De que modo as transformações executadas – ainda não consolidadas, tendo em conta o historial de intriga da família Saud – poderão influenciar a situação no Médio Oriente, especialmente em matérias como as guerras em curso, o apoio aos terroristas, a elevação de tom das ameaças de Trump contra o Irão e a agressão internacional contra a Síria?

É difícil ter uma perspectiva fiável, ainda que o apelo à «unidade árabe» numa orientação racista anti-persa, perceptível na mensagem do príncipe herdeiro saudita lida pelo primeiro-ministro libanês demissionário, possa provocar alterações que não sejam apenas pontuais e transitórias.

É certo que prossegue o cerco dos outros países do Golfo ao Qatar, sobrecarregado pelo ónus, agora formalmente exclusivo, do apoio ao terrorismo. Pelo menos é o que deve inferir-se das circunstâncias da humilhação a que o presidente francês foi sujeito pelos novos poderes sauditas durante a sua recente viagem ao Golfo.

Tentando intermediar em favor de Saad Hariri, Emmanuel Macron pretendeu fazer uma escala em Riade, quando em rota para os Emirados Árabes Unidos, de modo a avistar-se com o rei Salman, intenção que foi rejeitada por este; no regresso, conseguiu apenas encontrar-se brevemente com o príncipe herdeiro saudita, que não levou em conta os pedidos relacionados com Hariri e fez questão de acompanhar o visitante de regresso ao avião, de modo a que não se encontrasse com o chefe demissionário do governo libanês.

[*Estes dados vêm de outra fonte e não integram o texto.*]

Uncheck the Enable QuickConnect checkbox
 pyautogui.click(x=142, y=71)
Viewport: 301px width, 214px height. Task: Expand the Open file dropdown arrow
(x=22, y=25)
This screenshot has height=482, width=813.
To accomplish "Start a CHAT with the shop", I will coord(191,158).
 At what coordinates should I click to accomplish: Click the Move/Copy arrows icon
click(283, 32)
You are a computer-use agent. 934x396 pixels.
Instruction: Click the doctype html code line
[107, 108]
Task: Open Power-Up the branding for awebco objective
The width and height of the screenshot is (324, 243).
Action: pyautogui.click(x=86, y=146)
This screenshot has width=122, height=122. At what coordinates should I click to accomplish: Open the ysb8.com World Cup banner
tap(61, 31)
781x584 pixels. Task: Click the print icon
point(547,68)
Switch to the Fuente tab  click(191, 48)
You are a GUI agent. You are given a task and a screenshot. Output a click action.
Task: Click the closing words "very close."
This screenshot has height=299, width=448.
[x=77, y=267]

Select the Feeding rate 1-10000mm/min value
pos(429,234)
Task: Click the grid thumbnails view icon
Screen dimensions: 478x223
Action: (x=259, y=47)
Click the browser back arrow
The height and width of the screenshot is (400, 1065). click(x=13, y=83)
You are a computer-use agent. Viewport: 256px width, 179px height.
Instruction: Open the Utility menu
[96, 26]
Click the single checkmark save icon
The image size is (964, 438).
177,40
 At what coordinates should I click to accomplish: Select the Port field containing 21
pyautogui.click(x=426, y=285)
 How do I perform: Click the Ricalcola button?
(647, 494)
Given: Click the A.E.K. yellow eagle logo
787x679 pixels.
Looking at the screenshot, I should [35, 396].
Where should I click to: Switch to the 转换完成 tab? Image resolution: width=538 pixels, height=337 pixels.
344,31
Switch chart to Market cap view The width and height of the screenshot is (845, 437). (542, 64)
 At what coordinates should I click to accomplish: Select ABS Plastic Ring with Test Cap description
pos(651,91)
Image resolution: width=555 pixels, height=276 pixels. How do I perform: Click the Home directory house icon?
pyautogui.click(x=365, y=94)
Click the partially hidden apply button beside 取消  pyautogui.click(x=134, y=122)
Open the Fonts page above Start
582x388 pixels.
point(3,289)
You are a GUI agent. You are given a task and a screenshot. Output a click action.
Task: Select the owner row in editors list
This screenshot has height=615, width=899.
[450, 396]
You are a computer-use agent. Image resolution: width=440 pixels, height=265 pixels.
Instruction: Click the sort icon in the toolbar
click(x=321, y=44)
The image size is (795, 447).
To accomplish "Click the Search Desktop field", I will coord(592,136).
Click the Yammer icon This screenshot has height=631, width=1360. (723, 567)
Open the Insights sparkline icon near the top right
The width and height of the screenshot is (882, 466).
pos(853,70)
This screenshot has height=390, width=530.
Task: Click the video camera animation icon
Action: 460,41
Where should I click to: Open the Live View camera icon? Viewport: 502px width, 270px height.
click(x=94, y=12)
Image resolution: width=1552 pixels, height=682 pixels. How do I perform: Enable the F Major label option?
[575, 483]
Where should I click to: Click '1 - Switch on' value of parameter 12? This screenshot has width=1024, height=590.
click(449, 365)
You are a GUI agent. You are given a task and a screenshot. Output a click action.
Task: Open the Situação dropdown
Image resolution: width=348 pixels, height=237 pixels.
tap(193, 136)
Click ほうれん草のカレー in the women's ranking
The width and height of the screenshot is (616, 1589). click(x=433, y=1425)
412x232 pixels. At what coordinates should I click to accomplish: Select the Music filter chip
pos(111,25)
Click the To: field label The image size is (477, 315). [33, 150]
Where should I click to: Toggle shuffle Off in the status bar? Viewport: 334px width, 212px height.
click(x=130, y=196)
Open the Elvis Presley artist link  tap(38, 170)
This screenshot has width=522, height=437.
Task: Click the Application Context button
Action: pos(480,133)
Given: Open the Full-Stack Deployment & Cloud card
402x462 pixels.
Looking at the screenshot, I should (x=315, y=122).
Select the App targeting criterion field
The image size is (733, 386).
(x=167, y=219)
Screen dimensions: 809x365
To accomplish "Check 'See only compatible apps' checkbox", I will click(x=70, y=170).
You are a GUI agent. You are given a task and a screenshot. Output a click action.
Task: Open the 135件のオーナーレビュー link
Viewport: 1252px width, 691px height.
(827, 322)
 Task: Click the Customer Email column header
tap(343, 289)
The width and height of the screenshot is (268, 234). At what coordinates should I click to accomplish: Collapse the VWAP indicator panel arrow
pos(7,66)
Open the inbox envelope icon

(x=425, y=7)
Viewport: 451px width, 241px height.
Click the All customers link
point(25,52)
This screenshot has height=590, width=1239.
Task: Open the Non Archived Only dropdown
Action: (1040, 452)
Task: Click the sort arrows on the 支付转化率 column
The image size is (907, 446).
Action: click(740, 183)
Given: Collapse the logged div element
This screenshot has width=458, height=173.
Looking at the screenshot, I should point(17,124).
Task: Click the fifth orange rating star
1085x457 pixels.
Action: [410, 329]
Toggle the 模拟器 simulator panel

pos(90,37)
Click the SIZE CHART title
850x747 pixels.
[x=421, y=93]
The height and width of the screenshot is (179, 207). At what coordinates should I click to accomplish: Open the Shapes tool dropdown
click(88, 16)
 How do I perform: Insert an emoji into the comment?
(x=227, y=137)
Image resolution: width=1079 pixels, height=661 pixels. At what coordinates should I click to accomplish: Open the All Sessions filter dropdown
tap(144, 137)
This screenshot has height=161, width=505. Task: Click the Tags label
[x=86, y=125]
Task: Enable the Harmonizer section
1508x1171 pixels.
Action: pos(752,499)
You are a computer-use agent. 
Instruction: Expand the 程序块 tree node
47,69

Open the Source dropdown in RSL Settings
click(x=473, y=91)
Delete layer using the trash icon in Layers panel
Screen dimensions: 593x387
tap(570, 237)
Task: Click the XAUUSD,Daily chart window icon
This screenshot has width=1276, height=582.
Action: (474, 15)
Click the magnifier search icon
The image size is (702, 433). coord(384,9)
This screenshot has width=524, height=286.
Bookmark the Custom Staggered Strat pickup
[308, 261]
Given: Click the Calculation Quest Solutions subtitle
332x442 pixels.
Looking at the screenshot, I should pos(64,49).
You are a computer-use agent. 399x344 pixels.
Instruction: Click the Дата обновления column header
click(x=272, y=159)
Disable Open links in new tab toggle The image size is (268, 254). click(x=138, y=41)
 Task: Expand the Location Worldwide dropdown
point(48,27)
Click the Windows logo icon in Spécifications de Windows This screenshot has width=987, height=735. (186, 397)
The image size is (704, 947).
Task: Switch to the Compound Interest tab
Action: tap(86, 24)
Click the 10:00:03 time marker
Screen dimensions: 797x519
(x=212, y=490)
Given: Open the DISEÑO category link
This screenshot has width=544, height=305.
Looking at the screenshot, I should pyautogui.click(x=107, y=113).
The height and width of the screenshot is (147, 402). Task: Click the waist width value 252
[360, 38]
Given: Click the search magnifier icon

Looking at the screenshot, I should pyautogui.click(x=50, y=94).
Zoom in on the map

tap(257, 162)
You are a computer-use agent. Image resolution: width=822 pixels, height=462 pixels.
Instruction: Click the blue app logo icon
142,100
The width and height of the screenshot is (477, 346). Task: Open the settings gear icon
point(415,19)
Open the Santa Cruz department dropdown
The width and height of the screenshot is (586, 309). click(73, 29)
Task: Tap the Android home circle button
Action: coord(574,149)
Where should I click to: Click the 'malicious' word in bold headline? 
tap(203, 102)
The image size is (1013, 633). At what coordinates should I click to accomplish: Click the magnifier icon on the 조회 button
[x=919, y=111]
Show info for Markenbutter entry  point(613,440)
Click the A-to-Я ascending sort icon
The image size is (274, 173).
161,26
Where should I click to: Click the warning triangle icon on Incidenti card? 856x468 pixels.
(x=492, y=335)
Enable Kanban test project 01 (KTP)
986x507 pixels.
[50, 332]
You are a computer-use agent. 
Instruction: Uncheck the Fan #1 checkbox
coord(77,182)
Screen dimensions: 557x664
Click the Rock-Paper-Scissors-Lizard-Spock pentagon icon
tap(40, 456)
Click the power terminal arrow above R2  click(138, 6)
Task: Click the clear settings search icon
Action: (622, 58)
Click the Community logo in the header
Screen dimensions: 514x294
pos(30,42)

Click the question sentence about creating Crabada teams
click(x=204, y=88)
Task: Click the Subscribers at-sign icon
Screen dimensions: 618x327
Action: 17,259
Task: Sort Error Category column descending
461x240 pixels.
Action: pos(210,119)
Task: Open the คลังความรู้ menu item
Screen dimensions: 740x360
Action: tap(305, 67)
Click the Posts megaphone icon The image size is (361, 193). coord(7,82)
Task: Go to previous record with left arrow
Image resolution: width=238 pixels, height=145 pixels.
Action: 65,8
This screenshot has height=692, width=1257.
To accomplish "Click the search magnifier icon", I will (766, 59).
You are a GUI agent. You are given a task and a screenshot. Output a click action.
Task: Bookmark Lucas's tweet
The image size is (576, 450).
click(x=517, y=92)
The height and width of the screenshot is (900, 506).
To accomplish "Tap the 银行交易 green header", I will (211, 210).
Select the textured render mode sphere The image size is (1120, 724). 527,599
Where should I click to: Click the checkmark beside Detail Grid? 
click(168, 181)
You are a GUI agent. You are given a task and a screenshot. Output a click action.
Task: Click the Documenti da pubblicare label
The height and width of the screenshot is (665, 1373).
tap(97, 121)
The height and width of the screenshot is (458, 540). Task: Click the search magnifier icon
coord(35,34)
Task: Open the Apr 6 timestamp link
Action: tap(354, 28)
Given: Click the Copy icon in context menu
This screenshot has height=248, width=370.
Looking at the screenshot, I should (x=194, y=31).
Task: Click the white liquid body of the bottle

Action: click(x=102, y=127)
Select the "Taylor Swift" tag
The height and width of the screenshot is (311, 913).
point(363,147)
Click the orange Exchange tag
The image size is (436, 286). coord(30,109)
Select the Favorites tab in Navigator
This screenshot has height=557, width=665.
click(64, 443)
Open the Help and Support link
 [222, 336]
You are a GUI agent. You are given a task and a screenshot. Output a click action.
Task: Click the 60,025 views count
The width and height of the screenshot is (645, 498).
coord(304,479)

Diz-se nos bastidores diplomáticos que, entre outras razões, o poder saudita não se esqueceu das tomadas de posição favoráveis ao Qatar tomadas por Macron durante a campanha eleitoral. É difícil perceber se este episódio corresponde apenas a uma situação conjuntural em termos de relações internacionais, embora seja muito pouco prestigiante para o presidente francês na sua primeira tentativa de mediação diplomática.

Uma coisa é certa entre tanta incerteza. Se, regra geral, é difícil decifrar as diplomacias árabes e os seus efeitos, a tarefa transforma-se num enigma de grau muito mais elevado em plena purga política e religiosa atingindo a casta dirigente da Arábia Saudita, o mais poderoso e influente país árabe.